═════ Available data

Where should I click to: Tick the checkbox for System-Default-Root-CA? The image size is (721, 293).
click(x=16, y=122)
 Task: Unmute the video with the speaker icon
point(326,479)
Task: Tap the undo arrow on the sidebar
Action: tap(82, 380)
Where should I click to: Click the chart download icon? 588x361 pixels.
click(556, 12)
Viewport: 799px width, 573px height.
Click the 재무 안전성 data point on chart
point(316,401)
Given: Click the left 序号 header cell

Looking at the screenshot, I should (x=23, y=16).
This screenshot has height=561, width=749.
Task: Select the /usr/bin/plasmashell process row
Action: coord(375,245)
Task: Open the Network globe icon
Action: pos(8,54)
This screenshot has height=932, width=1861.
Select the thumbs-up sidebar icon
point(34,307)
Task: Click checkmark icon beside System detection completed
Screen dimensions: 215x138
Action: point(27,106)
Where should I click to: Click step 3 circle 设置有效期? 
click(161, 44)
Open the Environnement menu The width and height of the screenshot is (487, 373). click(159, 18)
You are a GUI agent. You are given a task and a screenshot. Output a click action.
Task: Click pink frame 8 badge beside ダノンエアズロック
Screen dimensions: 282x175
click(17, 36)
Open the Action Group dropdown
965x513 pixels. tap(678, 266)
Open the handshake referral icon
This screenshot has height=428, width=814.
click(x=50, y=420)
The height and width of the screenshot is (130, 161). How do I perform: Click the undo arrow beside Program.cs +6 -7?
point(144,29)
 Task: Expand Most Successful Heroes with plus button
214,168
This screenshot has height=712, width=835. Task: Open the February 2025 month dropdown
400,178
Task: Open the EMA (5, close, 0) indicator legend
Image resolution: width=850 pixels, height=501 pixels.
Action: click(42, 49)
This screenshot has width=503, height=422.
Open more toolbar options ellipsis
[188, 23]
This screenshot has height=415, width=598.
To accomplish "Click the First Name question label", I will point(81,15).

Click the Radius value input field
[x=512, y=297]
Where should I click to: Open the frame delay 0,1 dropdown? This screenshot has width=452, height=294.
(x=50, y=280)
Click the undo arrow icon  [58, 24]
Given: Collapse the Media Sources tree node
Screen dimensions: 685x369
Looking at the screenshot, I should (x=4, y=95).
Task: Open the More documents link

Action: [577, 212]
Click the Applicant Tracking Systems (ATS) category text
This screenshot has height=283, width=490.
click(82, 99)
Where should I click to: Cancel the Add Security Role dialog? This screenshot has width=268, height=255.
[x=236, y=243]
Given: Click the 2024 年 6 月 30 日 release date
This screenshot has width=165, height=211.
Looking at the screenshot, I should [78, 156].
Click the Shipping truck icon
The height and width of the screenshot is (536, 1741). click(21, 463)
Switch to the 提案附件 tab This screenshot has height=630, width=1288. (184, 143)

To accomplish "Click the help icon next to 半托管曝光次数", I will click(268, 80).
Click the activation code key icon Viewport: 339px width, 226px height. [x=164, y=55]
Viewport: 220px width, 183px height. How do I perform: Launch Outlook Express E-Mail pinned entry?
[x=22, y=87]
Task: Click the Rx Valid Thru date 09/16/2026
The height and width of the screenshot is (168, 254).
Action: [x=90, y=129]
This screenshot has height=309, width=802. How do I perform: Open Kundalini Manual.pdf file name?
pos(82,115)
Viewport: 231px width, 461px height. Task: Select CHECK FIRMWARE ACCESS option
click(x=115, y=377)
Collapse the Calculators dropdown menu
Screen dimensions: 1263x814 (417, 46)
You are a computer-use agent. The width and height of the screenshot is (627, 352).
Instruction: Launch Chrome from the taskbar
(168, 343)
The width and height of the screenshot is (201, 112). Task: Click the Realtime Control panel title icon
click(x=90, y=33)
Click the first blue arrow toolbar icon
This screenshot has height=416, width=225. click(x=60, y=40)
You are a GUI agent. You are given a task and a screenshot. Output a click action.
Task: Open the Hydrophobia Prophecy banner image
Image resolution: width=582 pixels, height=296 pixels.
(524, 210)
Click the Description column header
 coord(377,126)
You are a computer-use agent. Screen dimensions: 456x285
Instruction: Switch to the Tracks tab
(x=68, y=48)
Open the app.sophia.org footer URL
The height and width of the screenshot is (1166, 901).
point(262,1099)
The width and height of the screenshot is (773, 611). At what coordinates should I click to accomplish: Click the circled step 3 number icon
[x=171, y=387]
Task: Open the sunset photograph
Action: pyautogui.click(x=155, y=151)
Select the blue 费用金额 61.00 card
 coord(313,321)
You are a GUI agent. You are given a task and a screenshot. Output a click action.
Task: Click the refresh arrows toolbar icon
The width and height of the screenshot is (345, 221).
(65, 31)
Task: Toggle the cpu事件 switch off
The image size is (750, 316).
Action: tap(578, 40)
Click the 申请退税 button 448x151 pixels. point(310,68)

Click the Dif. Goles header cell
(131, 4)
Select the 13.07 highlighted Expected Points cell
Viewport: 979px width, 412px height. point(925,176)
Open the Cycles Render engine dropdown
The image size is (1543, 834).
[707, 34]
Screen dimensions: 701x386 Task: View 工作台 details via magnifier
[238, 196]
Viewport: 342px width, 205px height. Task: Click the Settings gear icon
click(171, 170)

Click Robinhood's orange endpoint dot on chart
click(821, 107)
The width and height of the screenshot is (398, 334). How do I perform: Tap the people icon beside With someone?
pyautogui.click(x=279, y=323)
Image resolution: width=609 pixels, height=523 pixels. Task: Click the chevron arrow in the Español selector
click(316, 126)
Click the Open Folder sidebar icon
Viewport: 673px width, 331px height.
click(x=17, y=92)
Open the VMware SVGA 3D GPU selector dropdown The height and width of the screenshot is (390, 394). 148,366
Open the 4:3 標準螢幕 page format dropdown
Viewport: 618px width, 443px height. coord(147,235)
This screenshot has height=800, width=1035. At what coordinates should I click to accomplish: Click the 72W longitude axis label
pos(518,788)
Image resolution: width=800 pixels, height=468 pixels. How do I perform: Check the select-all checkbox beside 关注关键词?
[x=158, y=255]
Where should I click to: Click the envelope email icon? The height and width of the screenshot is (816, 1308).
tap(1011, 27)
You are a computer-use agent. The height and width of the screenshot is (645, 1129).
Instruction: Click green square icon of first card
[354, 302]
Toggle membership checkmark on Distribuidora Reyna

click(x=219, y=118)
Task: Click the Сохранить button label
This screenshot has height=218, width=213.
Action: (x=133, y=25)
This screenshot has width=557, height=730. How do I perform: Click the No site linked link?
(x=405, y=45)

══════════

• **Work request**
Repeat the material above in full, keeping every word.

• **Solution for this problem**
Where should I click to: Tick the checkbox for System-Default-Root-CA? The image size is (721, 293).
click(x=16, y=122)
 Task: Unmute the video with the speaker icon
point(326,479)
Task: Tap the undo arrow on the sidebar
Action: tap(82, 380)
Where should I click to: Click the chart download icon? 588x361 pixels.
click(556, 12)
Viewport: 799px width, 573px height.
Click the 재무 안전성 data point on chart
point(316,401)
Given: Click the left 序号 header cell

Looking at the screenshot, I should (x=23, y=16).
This screenshot has height=561, width=749.
Task: Select the /usr/bin/plasmashell process row
Action: coord(375,245)
Task: Open the Network globe icon
Action: pos(8,54)
This screenshot has height=932, width=1861.
Select the thumbs-up sidebar icon
point(34,307)
Task: Click checkmark icon beside System detection completed
Screen dimensions: 215x138
Action: point(27,106)
Where should I click to: Click step 3 circle 设置有效期? 
click(161, 44)
Open the Environnement menu The width and height of the screenshot is (487, 373). click(159, 18)
You are a GUI agent. You are given a task and a screenshot. Output a click action.
Task: Click pink frame 8 badge beside ダノンエアズロック
Screen dimensions: 282x175
click(17, 36)
Open the Action Group dropdown
965x513 pixels. tap(678, 266)
Open the handshake referral icon
This screenshot has height=428, width=814.
click(x=50, y=420)
The height and width of the screenshot is (130, 161). How do I perform: Click the undo arrow beside Program.cs +6 -7?
point(144,29)
 Task: Expand Most Successful Heroes with plus button
214,168
This screenshot has height=712, width=835. Task: Open the February 2025 month dropdown
400,178
Task: Open the EMA (5, close, 0) indicator legend
Image resolution: width=850 pixels, height=501 pixels.
Action: click(42, 49)
This screenshot has width=503, height=422.
Open more toolbar options ellipsis
[188, 23]
This screenshot has height=415, width=598.
To accomplish "Click the First Name question label", I will point(81,15).

Click the Radius value input field
[x=512, y=297]
Where should I click to: Open the frame delay 0,1 dropdown? This screenshot has width=452, height=294.
(x=50, y=280)
Click the undo arrow icon  [58, 24]
Given: Collapse the Media Sources tree node
Screen dimensions: 685x369
Looking at the screenshot, I should (x=4, y=95).
Task: Open the More documents link

Action: [577, 212]
Click the Applicant Tracking Systems (ATS) category text
This screenshot has height=283, width=490.
click(82, 99)
Where should I click to: Cancel the Add Security Role dialog? This screenshot has width=268, height=255.
[x=236, y=243]
Given: Click the 2024 年 6 月 30 日 release date
This screenshot has width=165, height=211.
Looking at the screenshot, I should [78, 156].
Click the Shipping truck icon
The height and width of the screenshot is (536, 1741). click(21, 463)
Switch to the 提案附件 tab This screenshot has height=630, width=1288. (184, 143)

To accomplish "Click the help icon next to 半托管曝光次数", I will click(268, 80).
Click the activation code key icon Viewport: 339px width, 226px height. [x=164, y=55]
Viewport: 220px width, 183px height. How do I perform: Launch Outlook Express E-Mail pinned entry?
[x=22, y=87]
Task: Click the Rx Valid Thru date 09/16/2026
The height and width of the screenshot is (168, 254).
Action: [x=90, y=129]
This screenshot has height=309, width=802. How do I perform: Open Kundalini Manual.pdf file name?
pos(82,115)
Viewport: 231px width, 461px height. Task: Select CHECK FIRMWARE ACCESS option
click(x=115, y=377)
Collapse the Calculators dropdown menu
Screen dimensions: 1263x814 (417, 46)
You are a computer-use agent. The width and height of the screenshot is (627, 352).
Instruction: Launch Chrome from the taskbar
(168, 343)
The width and height of the screenshot is (201, 112). Task: Click the Realtime Control panel title icon
click(x=90, y=33)
Click the first blue arrow toolbar icon
This screenshot has height=416, width=225. click(x=60, y=40)
You are a GUI agent. You are given a task and a screenshot. Output a click action.
Task: Open the Hydrophobia Prophecy banner image
Image resolution: width=582 pixels, height=296 pixels.
(524, 210)
Click the Description column header
 coord(377,126)
You are a computer-use agent. Screen dimensions: 456x285
Instruction: Switch to the Tracks tab
(x=68, y=48)
Open the app.sophia.org footer URL
The height and width of the screenshot is (1166, 901).
point(262,1099)
The width and height of the screenshot is (773, 611). At what coordinates should I click to accomplish: Click the circled step 3 number icon
[x=171, y=387]
Task: Open the sunset photograph
Action: pyautogui.click(x=155, y=151)
Select the blue 费用金额 61.00 card
 coord(313,321)
You are a GUI agent. You are given a task and a screenshot. Output a click action.
Task: Click the refresh arrows toolbar icon
The width and height of the screenshot is (345, 221).
(65, 31)
Task: Toggle the cpu事件 switch off
The image size is (750, 316).
Action: tap(578, 40)
Click the 申请退税 button 448x151 pixels. point(310,68)

Click the Dif. Goles header cell
(131, 4)
Select the 13.07 highlighted Expected Points cell
Viewport: 979px width, 412px height. point(925,176)
Open the Cycles Render engine dropdown
The image size is (1543, 834).
[707, 34]
Screen dimensions: 701x386 Task: View 工作台 details via magnifier
[238, 196]
Viewport: 342px width, 205px height. Task: Click the Settings gear icon
click(171, 170)

Click Robinhood's orange endpoint dot on chart
click(821, 107)
The width and height of the screenshot is (398, 334). How do I perform: Tap the people icon beside With someone?
pyautogui.click(x=279, y=323)
Image resolution: width=609 pixels, height=523 pixels. Task: Click the chevron arrow in the Español selector
click(316, 126)
Click the Open Folder sidebar icon
Viewport: 673px width, 331px height.
click(x=17, y=92)
Open the VMware SVGA 3D GPU selector dropdown The height and width of the screenshot is (390, 394). 148,366
Open the 4:3 標準螢幕 page format dropdown
Viewport: 618px width, 443px height. coord(147,235)
This screenshot has height=800, width=1035. At what coordinates should I click to accomplish: Click the 72W longitude axis label
pos(518,788)
Image resolution: width=800 pixels, height=468 pixels. How do I perform: Check the select-all checkbox beside 关注关键词?
[x=158, y=255]
Where should I click to: Click the envelope email icon? The height and width of the screenshot is (816, 1308).
tap(1011, 27)
You are a computer-use agent. The height and width of the screenshot is (645, 1129).
Instruction: Click green square icon of first card
[354, 302]
Toggle membership checkmark on Distribuidora Reyna

click(x=219, y=118)
Task: Click the Сохранить button label
This screenshot has height=218, width=213.
Action: (x=133, y=25)
This screenshot has width=557, height=730. How do I perform: Click the No site linked link?
(x=405, y=45)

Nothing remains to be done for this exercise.